We all know the pirate ditty, “Yo ho ho, and a bottle of rum!” While a fictional song written by Robert Louis Stevenson for Treasure Island, pirates did indeed drink quite a bit of rum, which is not exactly one of the more nutritional foods to eat. The reason why and other stories about rum weave an interesting tale about sugar, slavery, and politics.
The creation of rum
What is rum exactly? It’s an alcohol distilled from sugar. Traditionally, that sugar came from sugarcane, which the Persians and Arabs refined. They were the ones to introduce sugar to the Mediterranean, and eventually Europe. To cultivate the sugarcane, most nations turned to slavery. After finding that sugarcane could grow in the Canary Islands and surrounding areas, the Portuguese sent Africans there to work the mills and plantations. By 1500, Portugal exported the most sugar. However, moving sugar by ship was expensive.
During the process of distilling, sugar crystals are extracted from the sugarcane syrup, leaving behind thick molasses. Fermenting the molasses creates rum. The process might have been created by slaves, who would have distilled fermented molasses into alcohol. Moving rum instead of sugar was more affordable. Pirates trolling trade routes would come upon the ships carrying huge barrels and drink up.
North America and rum
In the 1700’s, colonists in North America also loved rum. One person could consume as much as 3.7 gallons per year and it was a common gift. George Washington gave voters 50 gallons of rum punch when running for a seat in Virginia. However, the colonies faced withdrawal when King George III made it illegal for colonies to import it. In 1771, two years before the Boston Tea Party, a group stole molasses seized at the port. As time passed, however, whisky distillers became more popular and rum fell out of fashion, though it still remained popular.

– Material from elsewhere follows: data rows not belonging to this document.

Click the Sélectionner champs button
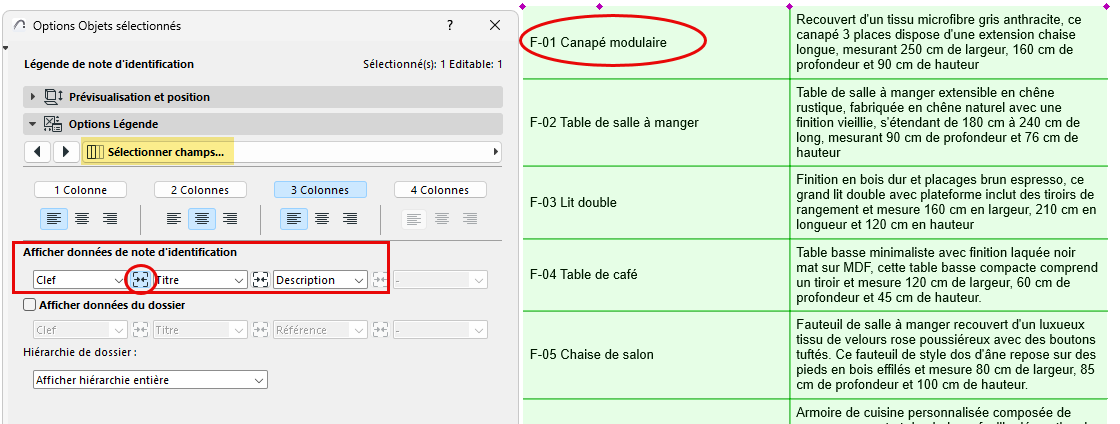Image resolution: width=1120 pixels, height=424 pixels. (160, 152)
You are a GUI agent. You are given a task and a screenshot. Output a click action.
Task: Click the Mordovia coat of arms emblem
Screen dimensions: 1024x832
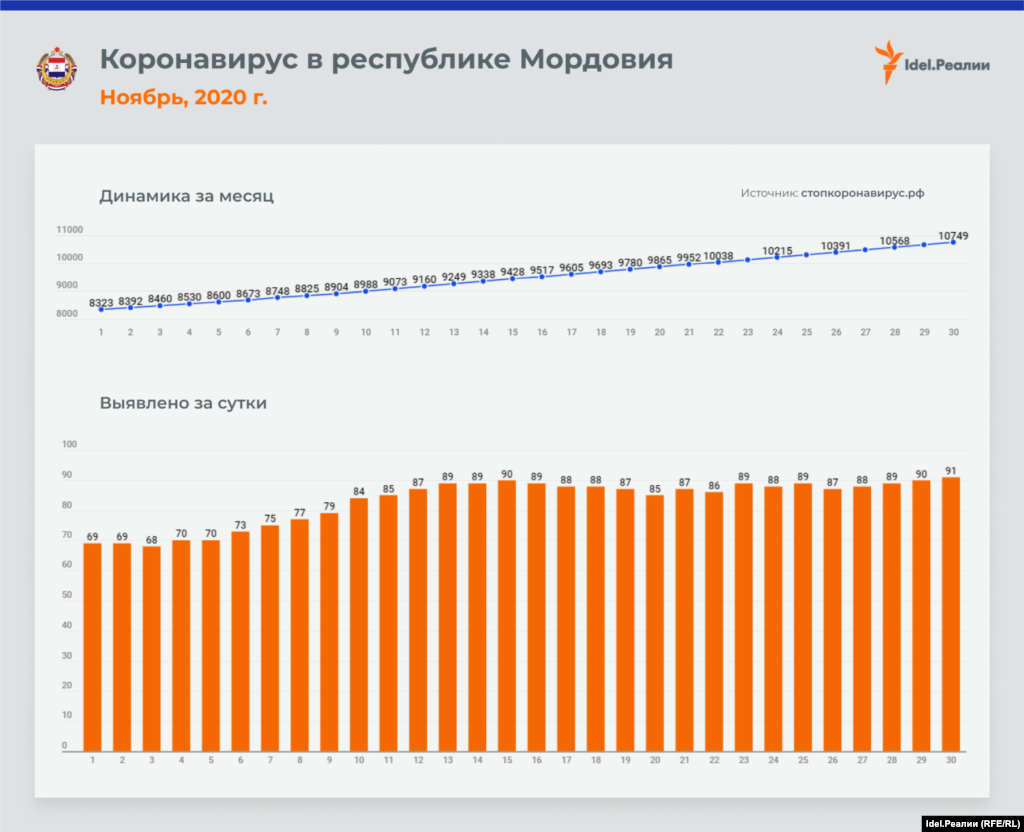click(56, 69)
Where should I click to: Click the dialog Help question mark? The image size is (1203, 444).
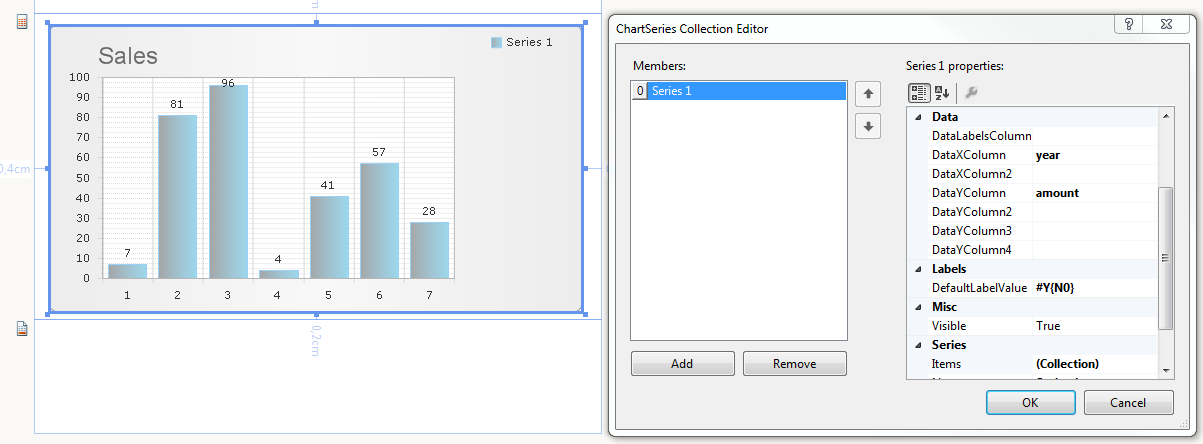click(1128, 27)
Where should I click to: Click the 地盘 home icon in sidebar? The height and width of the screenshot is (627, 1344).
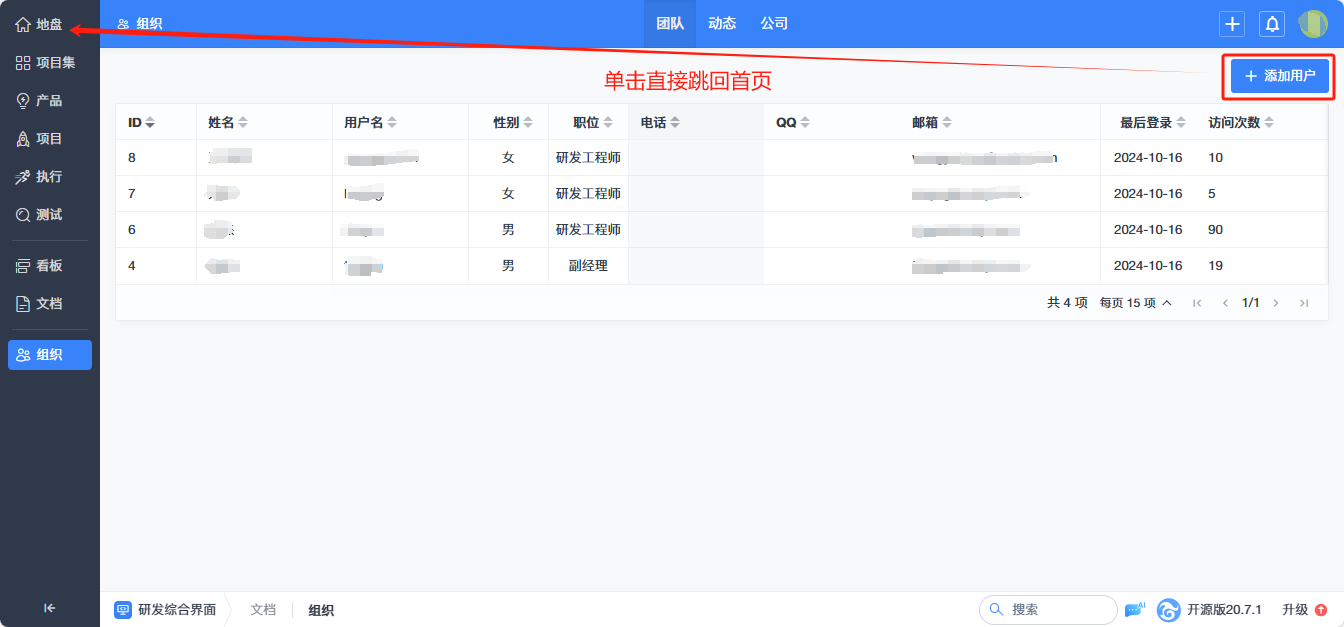[23, 24]
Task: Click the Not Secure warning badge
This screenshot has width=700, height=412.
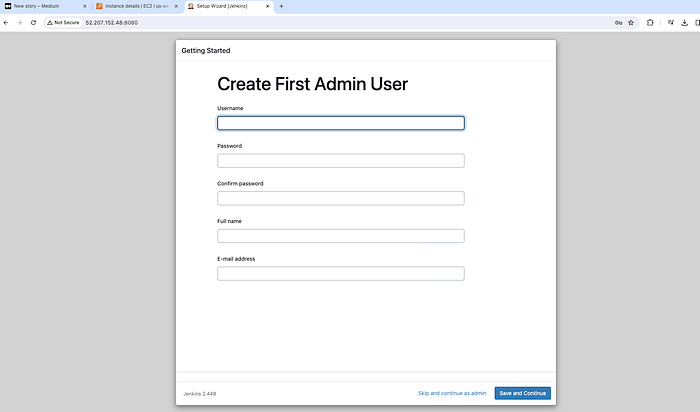Action: (63, 22)
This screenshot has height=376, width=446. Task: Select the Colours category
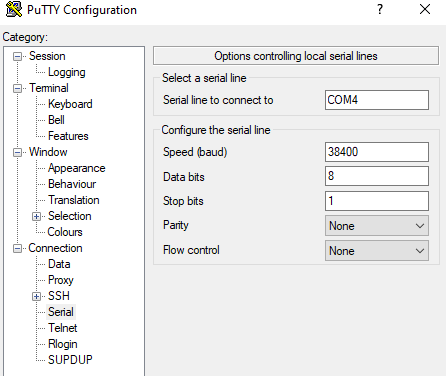[x=65, y=232]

There are seven main types of rum: white, gold, aged, dark, spiced, rhum agricole, and cachaca. If you’ve ever had a tropical drink at a bar, they probably used white rum. It has the lightest flavor and ages 3-6 months. Gold rums are a bit older, but generally taste the same. Aged rums, however, spent 2-10 years stored in a cask. They are gold in color, but have a much more complex taste than a gold rum.

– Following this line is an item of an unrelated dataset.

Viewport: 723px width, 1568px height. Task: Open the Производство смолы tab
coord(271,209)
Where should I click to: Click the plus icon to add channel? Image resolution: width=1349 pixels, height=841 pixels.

Dark rum, which should be sipped, is created through a double distillation. For an even darker brew known as blackstrap, a third distillation can be applied. Spiced or flavored rum is very popular and includes ingredients like coconut or cinnamon. Rhum agricole, which is made from sugar cane juice instead of molasses, only comes from the French Caribbean. Producers stick to strict standards. Exclusive to Brazil, cachaca is also made from sugar cane. It has less strict rules than in the French Caribbean, but must be less than 54% alcohol by volume. It’s considered the sweetest.
If you’re underage or not a drinker, try making bananas foster! It combines bananas, one of the most nutritional foods to eat, with butter, brown sugar, and rum. Cook butter, brown sugar, and some cinnamon in a hot pan, then add sliced bananas. Once they’ve softened and are browning nicely, pour in dark rum. By tipping the pan a little, the alcohol should catch fire. The rum burns off, often in a spectacular display, leaving behind the flavor without the alcohol. Serve over cold vanilla ice cream.